**The request**
Rewrite the data below, changing "Refresh" to "Reload" and keeping everything else the same. Leave out the pictures.
-- start Items --
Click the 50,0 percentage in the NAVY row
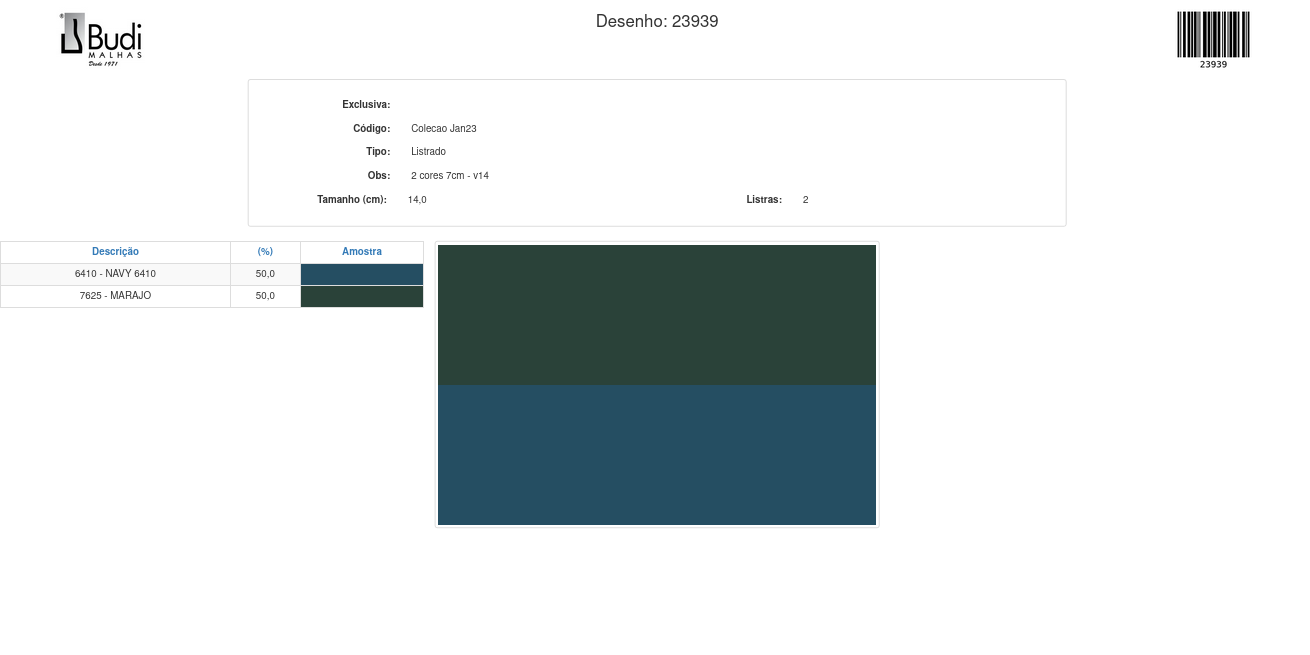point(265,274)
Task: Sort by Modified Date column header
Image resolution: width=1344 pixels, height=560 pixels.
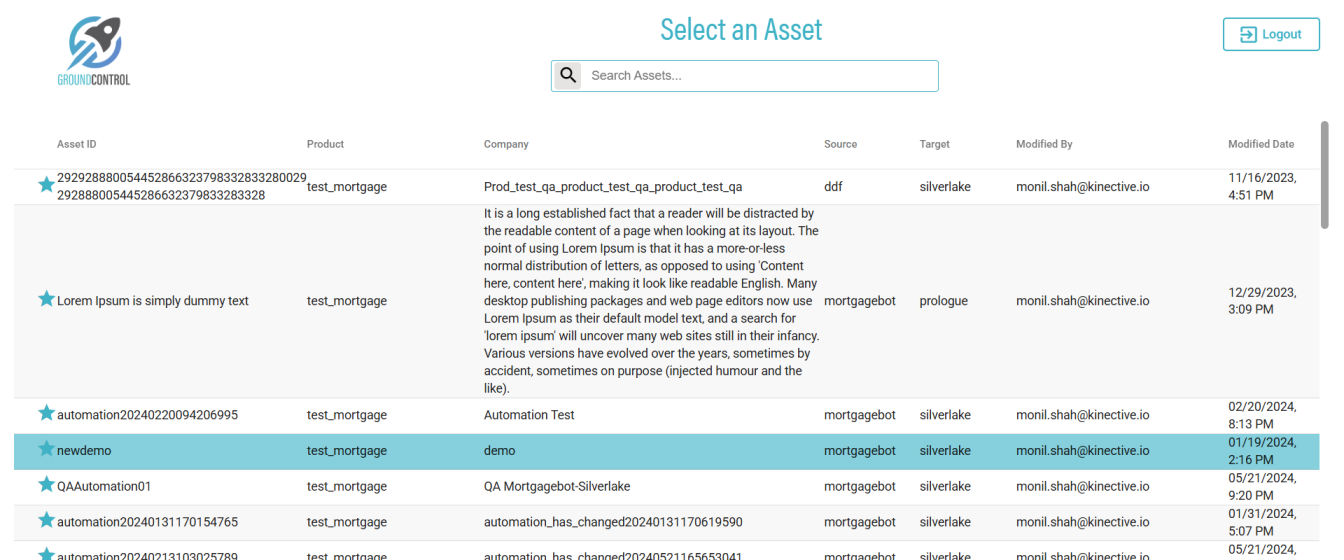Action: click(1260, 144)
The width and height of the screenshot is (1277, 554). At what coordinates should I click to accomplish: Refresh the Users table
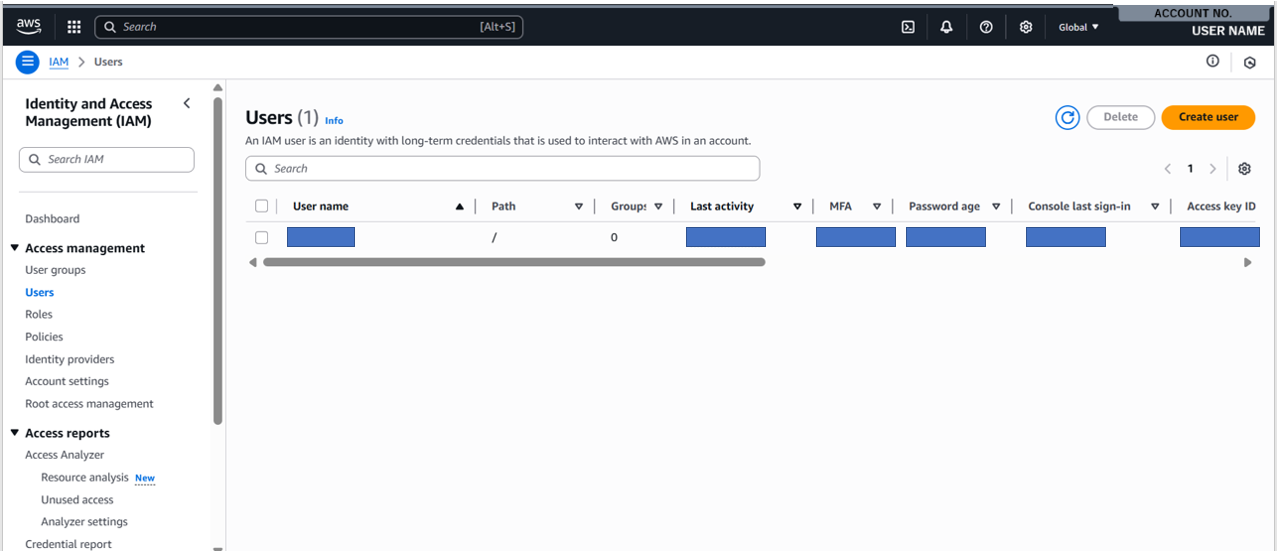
-- end Items --
**Finished answer**
Click the 50,0 percentage in the NAVY row
point(265,274)
Task: Sort by Modified Date column header
Image resolution: width=1344 pixels, height=560 pixels.
Action: click(1260, 144)
The width and height of the screenshot is (1277, 554). At what coordinates should I click to accomplish: Reload the Users table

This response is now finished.